Dataset entries:
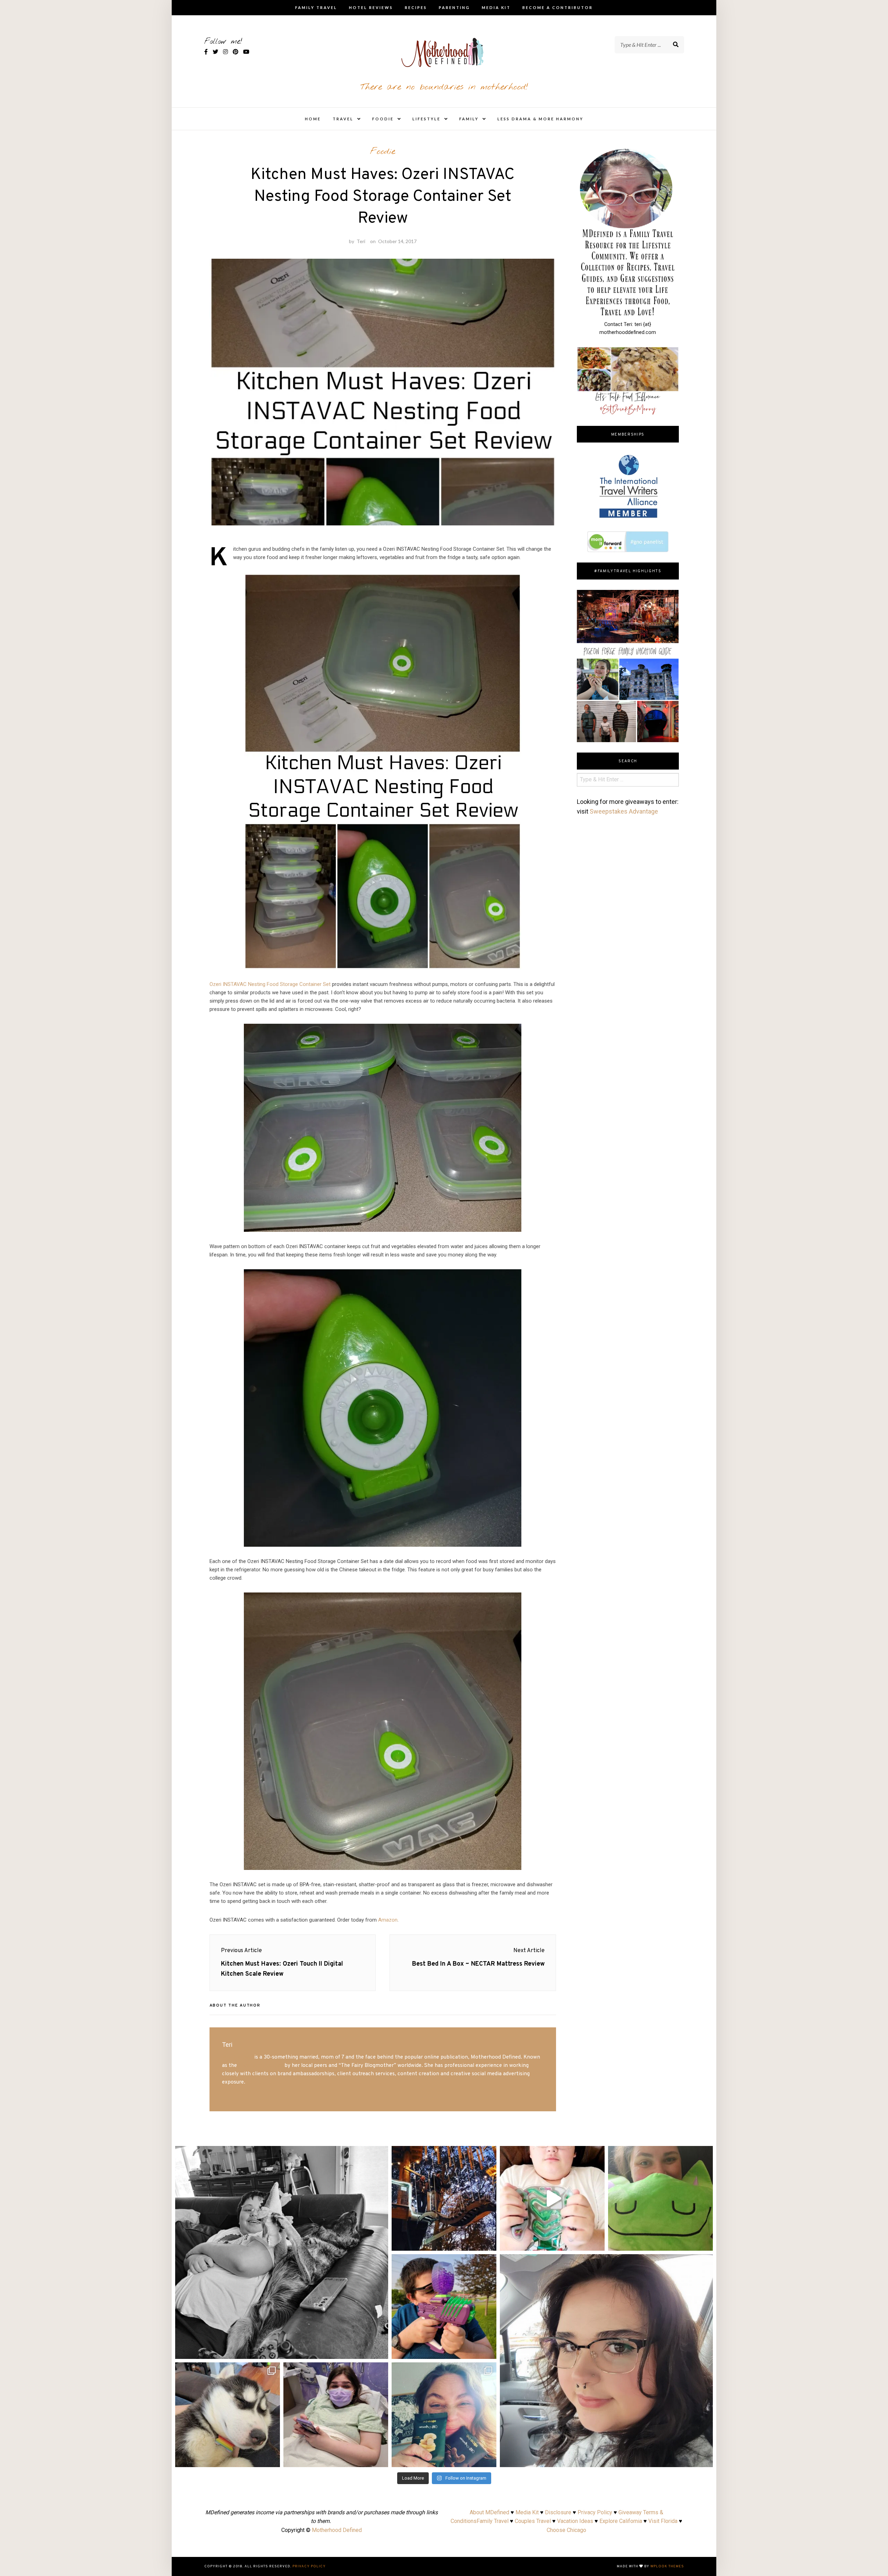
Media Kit (496, 7)
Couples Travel (533, 2521)
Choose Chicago (566, 2530)
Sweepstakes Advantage (624, 811)
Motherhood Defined (337, 2530)
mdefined (282, 2153)
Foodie (383, 119)
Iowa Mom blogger (260, 2065)
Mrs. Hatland (237, 2057)
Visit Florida (662, 2521)
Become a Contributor (557, 7)
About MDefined (489, 2512)
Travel (343, 119)
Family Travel (316, 7)
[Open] (281, 2252)
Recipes (416, 7)
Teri (361, 241)
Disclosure (558, 2512)
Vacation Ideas (575, 2521)
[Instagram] (379, 2350)
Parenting (454, 7)
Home (313, 119)
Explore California (620, 2521)
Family (469, 119)
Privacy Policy (595, 2512)
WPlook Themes (667, 2566)
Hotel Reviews (371, 7)
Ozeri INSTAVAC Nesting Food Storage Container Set (270, 984)
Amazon (388, 1920)
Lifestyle (426, 119)
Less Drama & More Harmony (540, 119)
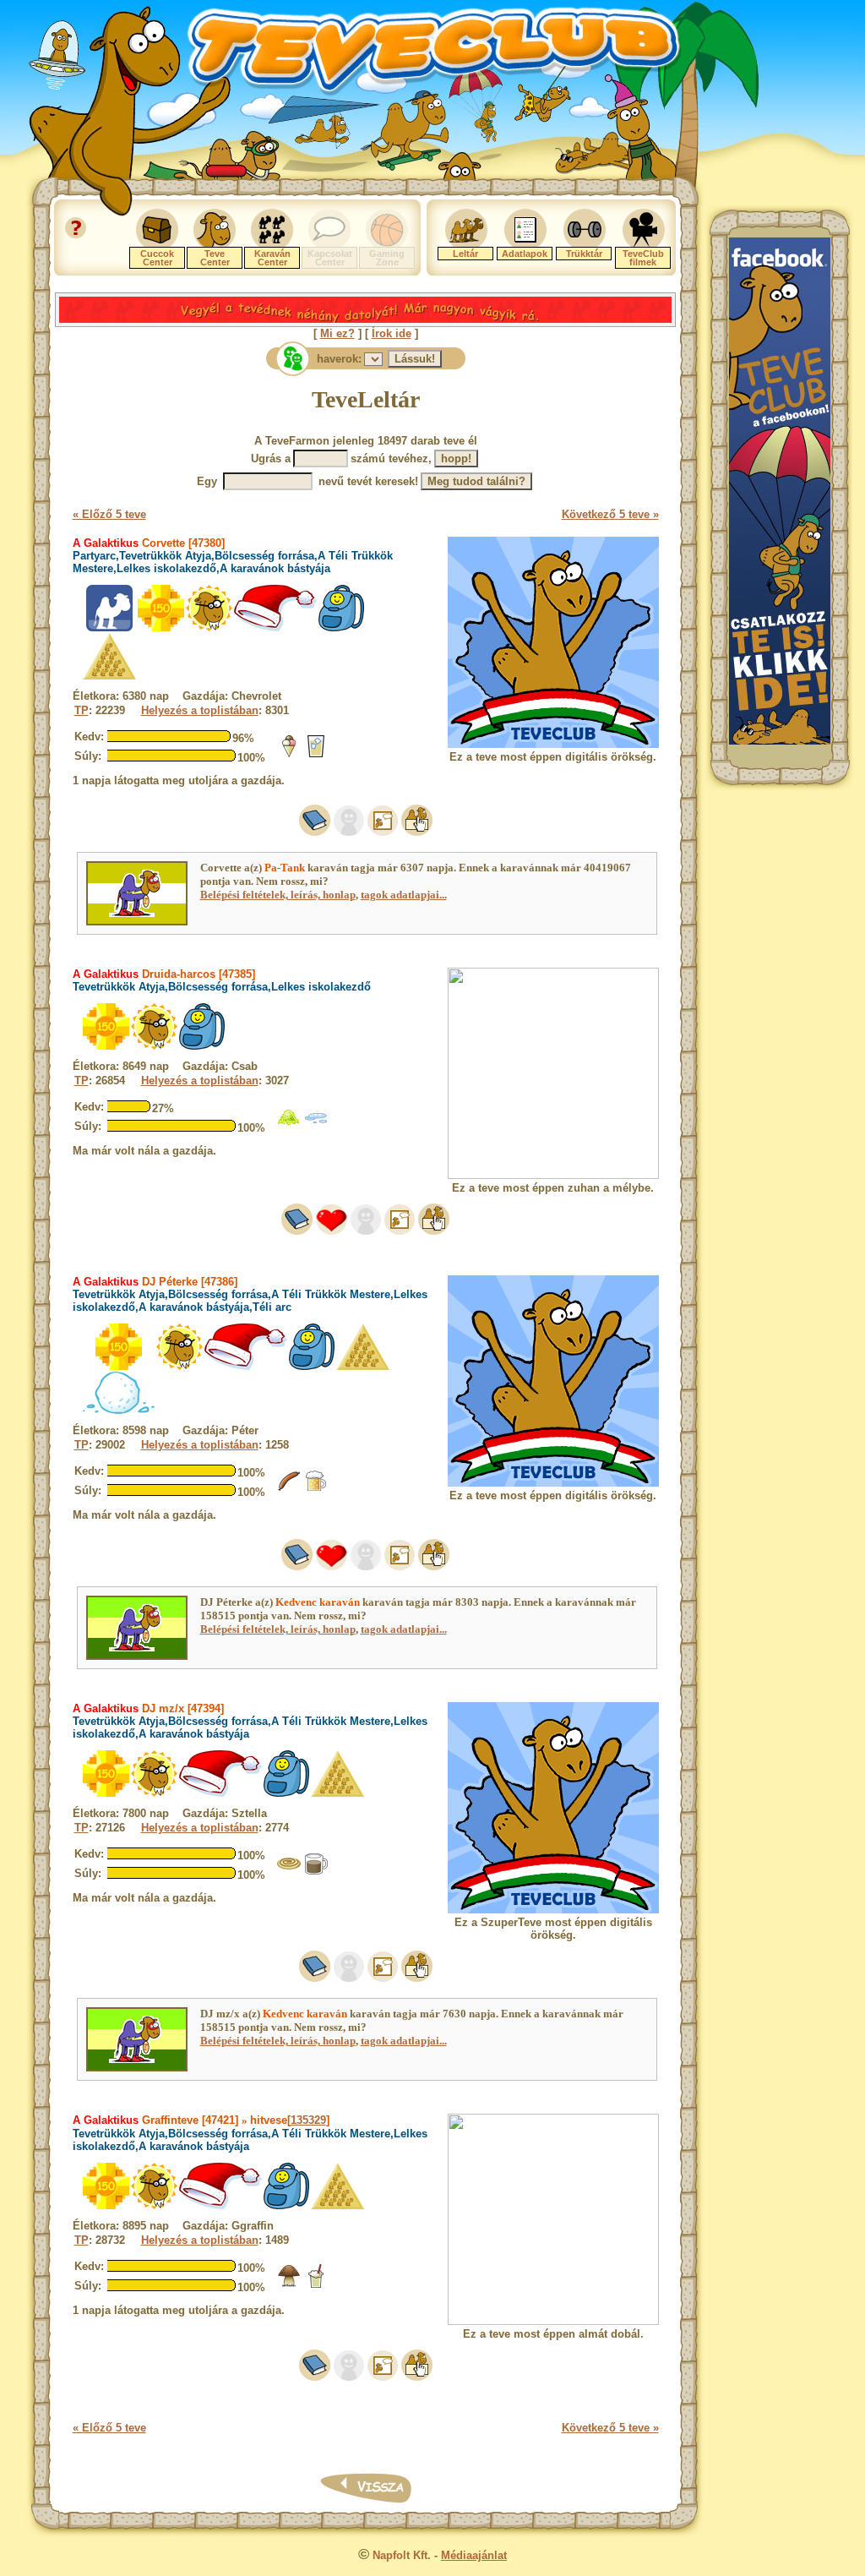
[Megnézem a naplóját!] (314, 832)
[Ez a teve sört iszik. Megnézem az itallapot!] (316, 1489)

• _Work instructions_:
One number only, please: the count of lines in the data that hold the word "Travel".

• _Completed exercise_:
3